> **Goal**: Convert the material from the line containing "Switch to list view of charging sessions" through the end of the material into a two-column CSV with the columns task and answer. Each row should pair a thing to be located with its coordinates, each value in one quoted field with line breaks turned into spaces, and the pictures left out.

> **Data shown**:

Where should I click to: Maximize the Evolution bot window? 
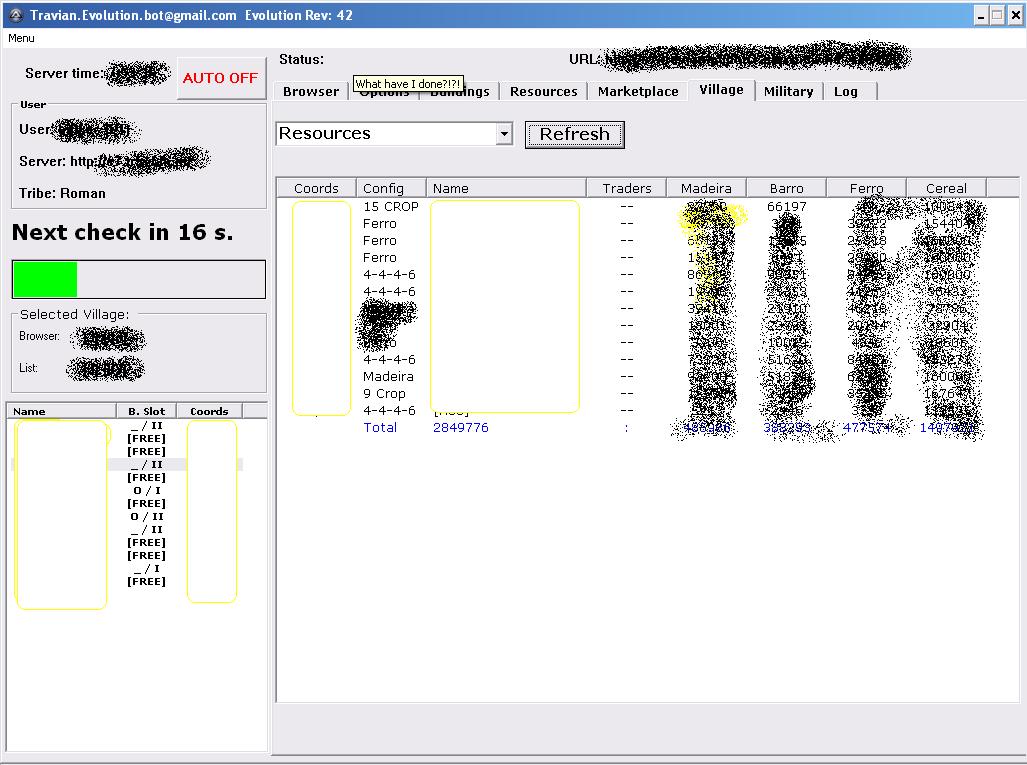click(x=997, y=15)
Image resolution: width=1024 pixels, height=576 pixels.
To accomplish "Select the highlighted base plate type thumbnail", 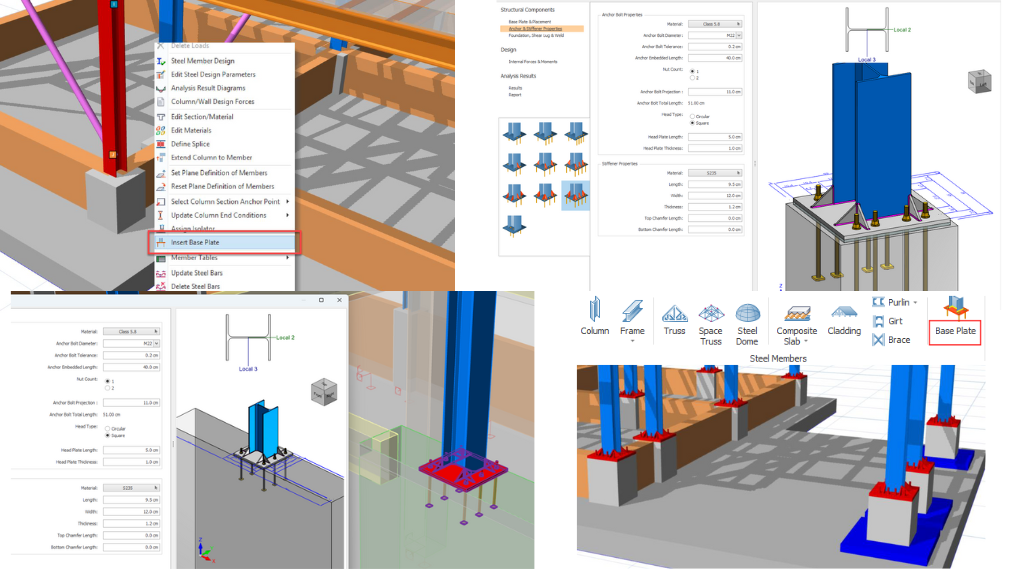I will click(x=576, y=194).
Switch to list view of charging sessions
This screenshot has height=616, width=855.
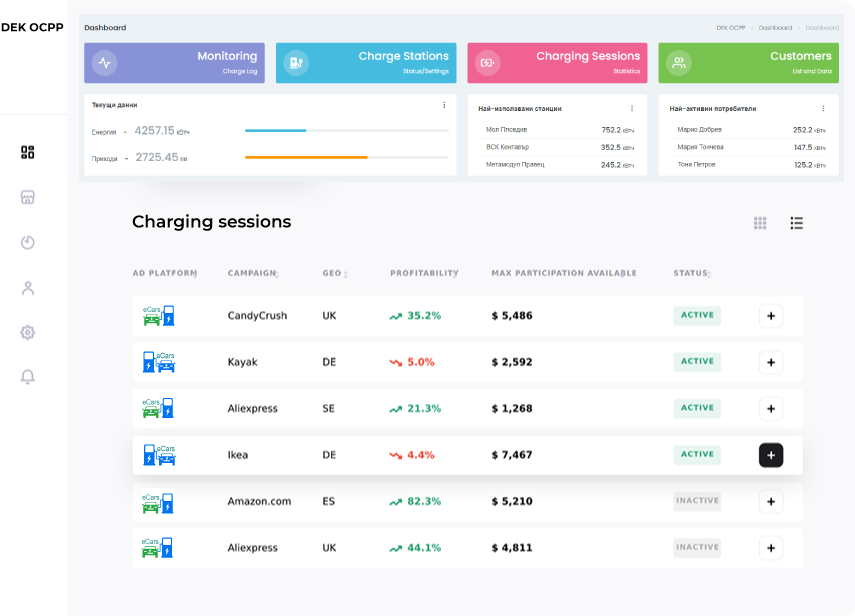click(797, 223)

> **Response to the exercise**:
task,answer
"Switch to list view of charging sessions This screenshot has height=616, width=855.","click(797, 223)"